The proposal to establish a UNESCO world heritage site on the east side of Lake Winnipeg received a big financial boost today, with the Manitoba government kick-starting a new trust fund with $10 million.
The fund will be administered by the Winnipeg Foundation and is designed to pay for staff and programming related to the Pimachiowin Aki site, which is still a few years away from being considered for designation by UNESCO.
“With this trust fund, many more people who share the vision of our elders can share our dream,” said Sophia Rabliauskas, a resident of Poplar River First Nation who’s been helping to spearhead the drive for a world heritage site.
Rick Frost, CEO of the Winnipeg Foundation, said he expects the $10 million the Manitoba government has put into the fund to leverage a further $10 million or so from the federal and Ontario governments and from private donors. Frost said he expects the fund to eventually generate about $1 million per year towards Pimachiowin Aki’s operations.
Rabliauskas said the money will be used for things like scientific studies, research on traditional knowledge, public education, and training programs for those who will look after the site.
She said the project’s board is still in the process of preparing evidence to present in its bid to UNESCO, which is expected to be submitted in February 2012.

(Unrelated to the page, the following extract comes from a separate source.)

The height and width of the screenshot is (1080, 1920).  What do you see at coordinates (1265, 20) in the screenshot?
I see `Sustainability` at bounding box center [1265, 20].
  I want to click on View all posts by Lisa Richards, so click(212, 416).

“We have to prove that it has outstanding universal value,” Rabliauskas said.
Premier Gary Doer told the federal NDP convention in Halifax in August that “it will take us another 10 years to get that site set up as a world heritage site,” but this afternoon he said he didn’t mean that literally.
“What I was saying was sometimes things take a long time and to have patience,” he said, noting the full process would be 10 years if the bid is approved in 2012, as the original accord setting out the vision for the site was signed in 2002.
The fund’s launch today may well be Doer’s last official announcement as premier, as he will step down following this weekend’s NDP leadership convention.